*** Listed entries ***
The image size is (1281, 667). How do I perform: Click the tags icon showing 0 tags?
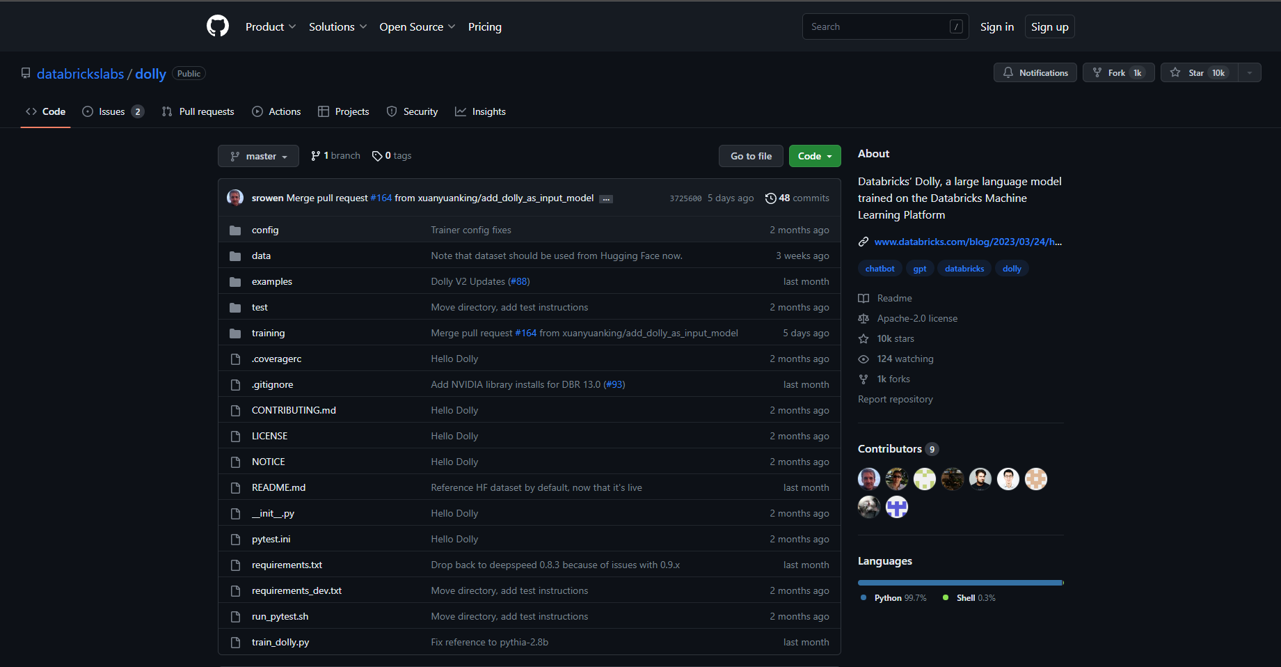(x=377, y=156)
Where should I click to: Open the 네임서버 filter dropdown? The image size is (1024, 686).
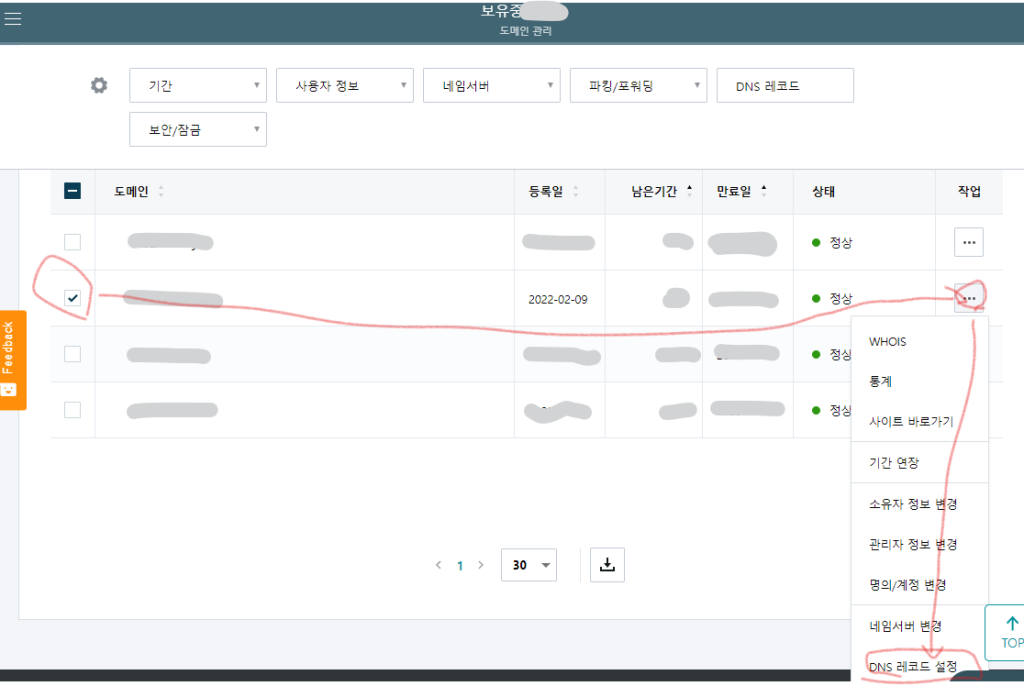coord(491,86)
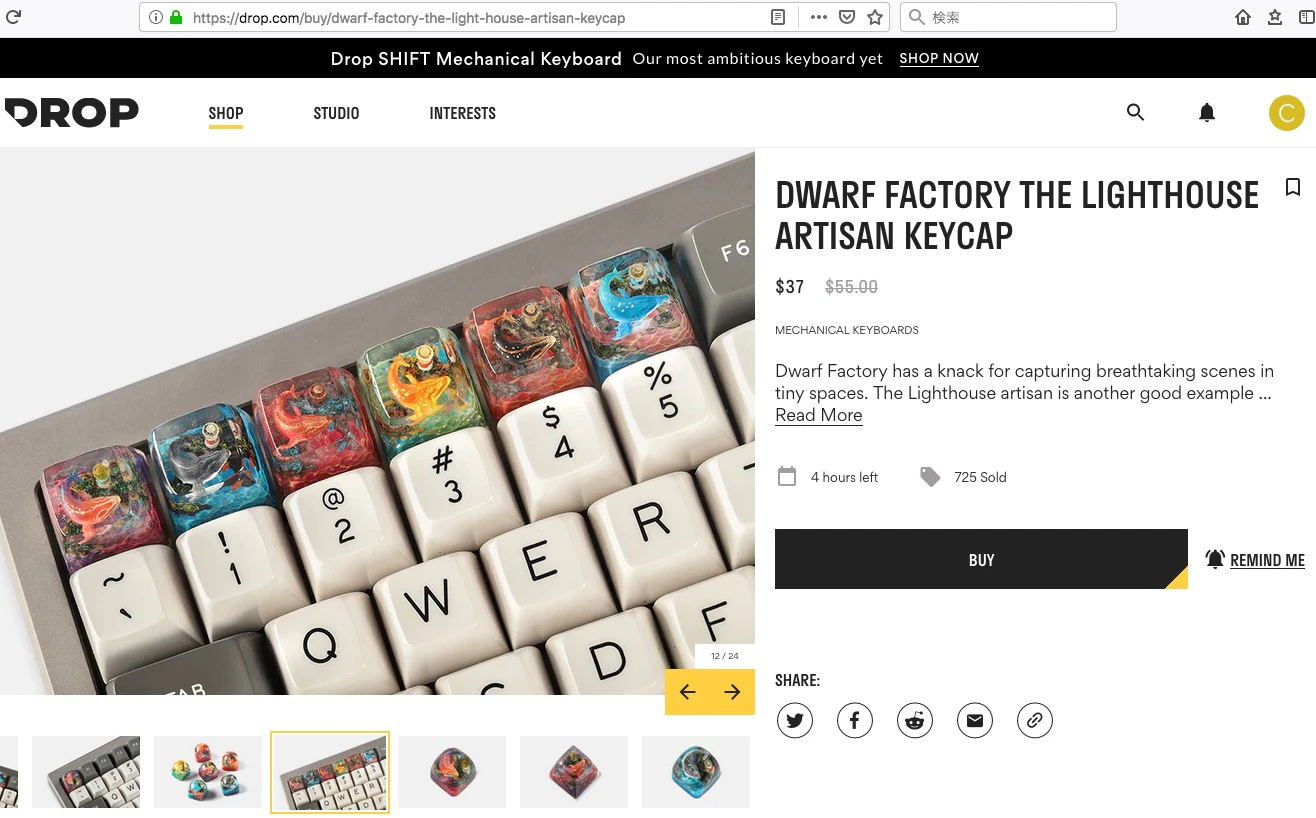1316x818 pixels.
Task: Open the site search magnifier icon
Action: coord(1135,112)
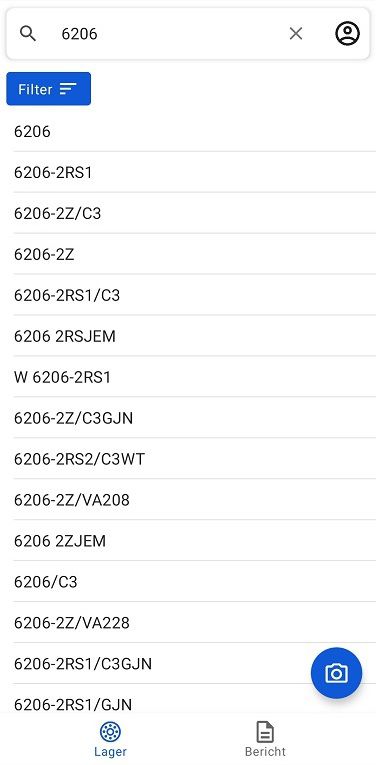
Task: Select the 6206 result
Action: tap(195, 131)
***
◆ Exercise
Keep the pictures out of your answer, which should be the lines from the one with "Where should I" through the final line of the data, copied exactly.

◆ Answer to this task
Where should I click to: Open the 네임서버 filter dropdown? The image size is (1024, 686).
coord(491,86)
1316x818 pixels.
Task: Open the site search magnifier icon
Action: coord(1135,112)
Task: Select the 6206 result
Action: tap(195, 131)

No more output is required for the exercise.